A sentença ressalta que a liberdade de expressão não protege a divulgação de acusações que atinjam a reputação de terceiros sem provas concretas.

"O conteúdo da postagem não se apresenta como discussão abstrata de tema legislativo ou administrativo. Ao contrário, dirige-se à imagem pública de potencial concorrente no pleito vindouro, circunstância suficiente para atrair, em tese, a incidência das normas de propaganda eleitoral”, diz o documento.

Rivais políticos em Alagoas, Renan e Lira devem disputar o Senado pelo estado nas eleições de outubro.
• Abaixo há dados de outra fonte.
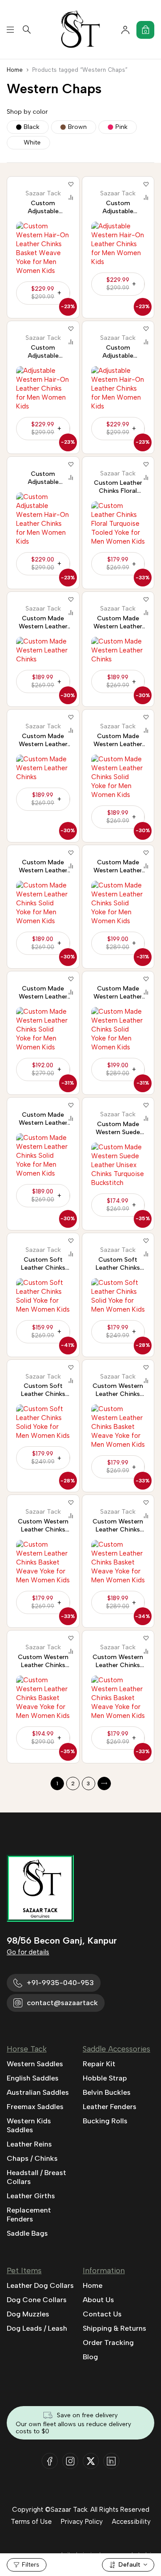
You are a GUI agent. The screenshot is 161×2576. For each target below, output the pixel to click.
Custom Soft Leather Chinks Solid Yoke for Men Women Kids (42, 1272)
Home (15, 69)
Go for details (28, 1952)
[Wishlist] (71, 184)
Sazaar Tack (43, 193)
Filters (30, 2564)
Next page (104, 1783)
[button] (43, 563)
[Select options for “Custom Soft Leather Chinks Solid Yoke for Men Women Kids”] (43, 1331)
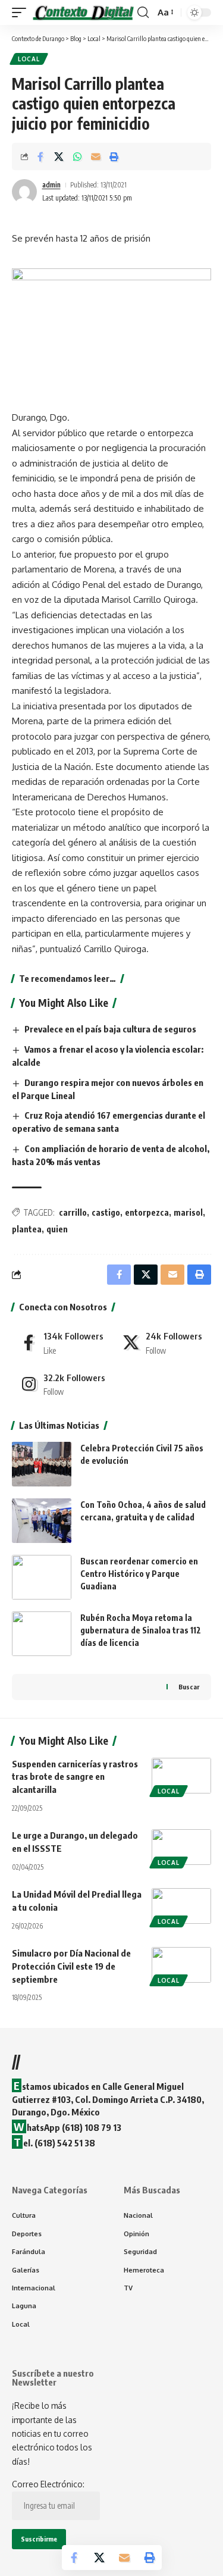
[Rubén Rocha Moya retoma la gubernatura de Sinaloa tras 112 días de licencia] (41, 1633)
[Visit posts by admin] (24, 191)
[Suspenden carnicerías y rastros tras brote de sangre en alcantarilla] (181, 1776)
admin (51, 184)
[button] (22, 12)
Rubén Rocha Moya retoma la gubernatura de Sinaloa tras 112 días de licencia (140, 1630)
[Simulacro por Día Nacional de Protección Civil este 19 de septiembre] (181, 1965)
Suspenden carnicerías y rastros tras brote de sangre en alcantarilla (75, 1776)
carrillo (73, 1212)
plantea (27, 1229)
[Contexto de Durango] (83, 12)
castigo (106, 1212)
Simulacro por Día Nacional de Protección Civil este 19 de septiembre (71, 1966)
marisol (188, 1212)
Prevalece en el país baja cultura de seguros (110, 1028)
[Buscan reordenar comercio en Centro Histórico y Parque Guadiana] (41, 1577)
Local (29, 58)
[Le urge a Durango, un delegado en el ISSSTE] (181, 1847)
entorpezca (147, 1212)
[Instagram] (61, 1384)
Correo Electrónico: (48, 2484)
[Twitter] (162, 1342)
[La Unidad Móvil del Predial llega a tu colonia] (181, 1906)
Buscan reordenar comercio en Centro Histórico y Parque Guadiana (139, 1573)
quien (57, 1229)
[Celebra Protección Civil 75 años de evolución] (41, 1464)
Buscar (188, 1687)
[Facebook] (61, 1342)
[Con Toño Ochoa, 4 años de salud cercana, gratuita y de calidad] (41, 1520)
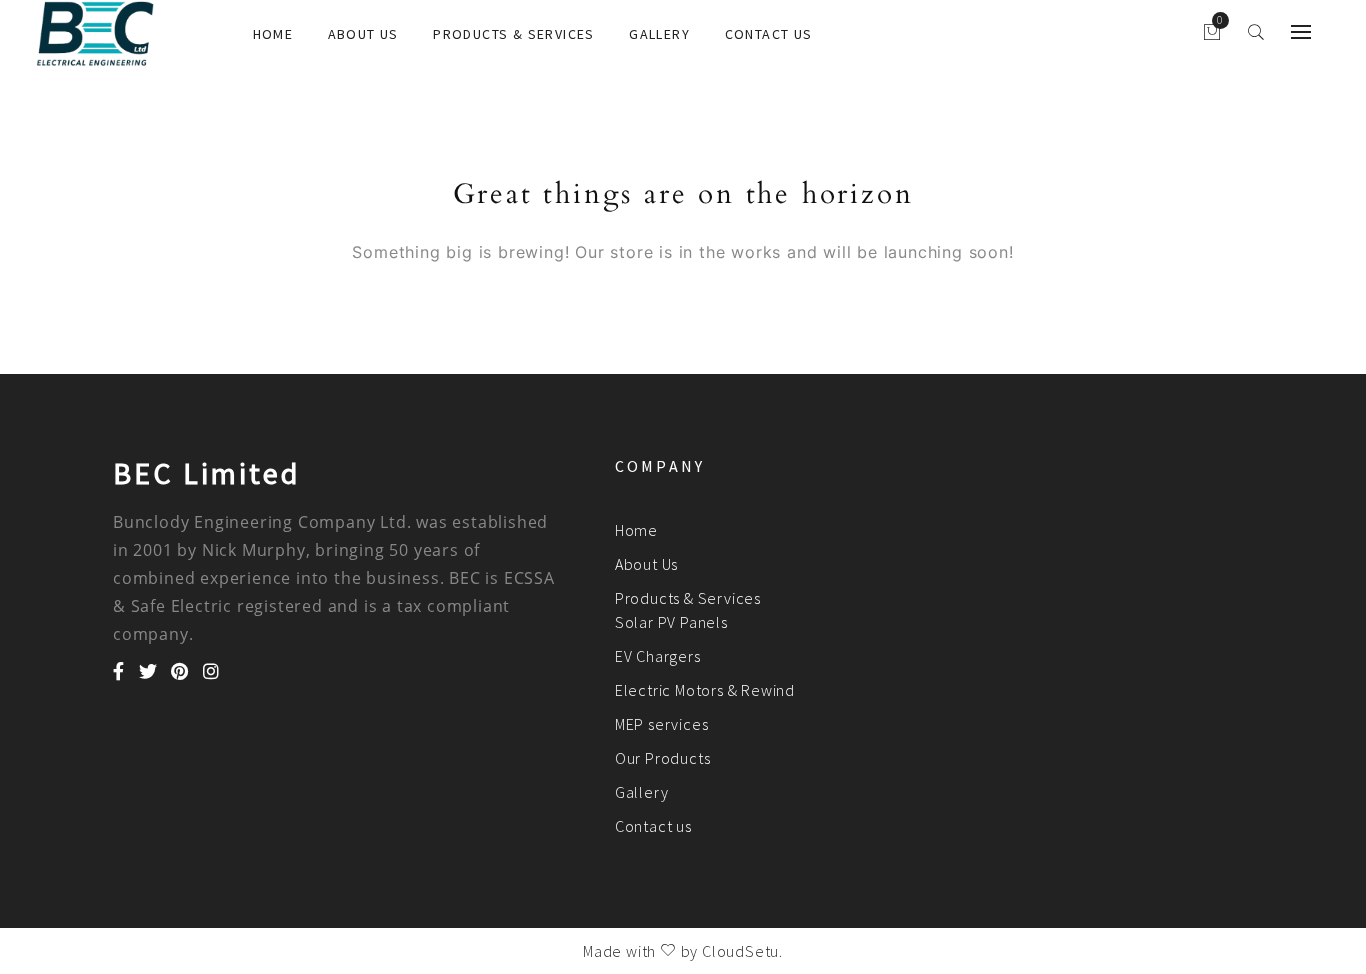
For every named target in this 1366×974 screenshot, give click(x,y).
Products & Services (514, 34)
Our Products (663, 758)
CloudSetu (740, 951)
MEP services (662, 724)
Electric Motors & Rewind (705, 690)
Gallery (659, 34)
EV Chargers (658, 656)
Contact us (769, 34)
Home (273, 34)
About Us (363, 34)
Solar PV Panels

Diante disso, o magistrado afirma que a publicação caracteriza propaganda eleitoral antecipada negativa.

Em outubro deste ano, os eleitores escolherão representantes para renovar 54 das 81 cadeiras da Casa Alta.

A CNN Brasil procurou Renan Calheiros, mas não obteve resposta até a publicação desta reportagem. O espaço segue aberto para manifestações.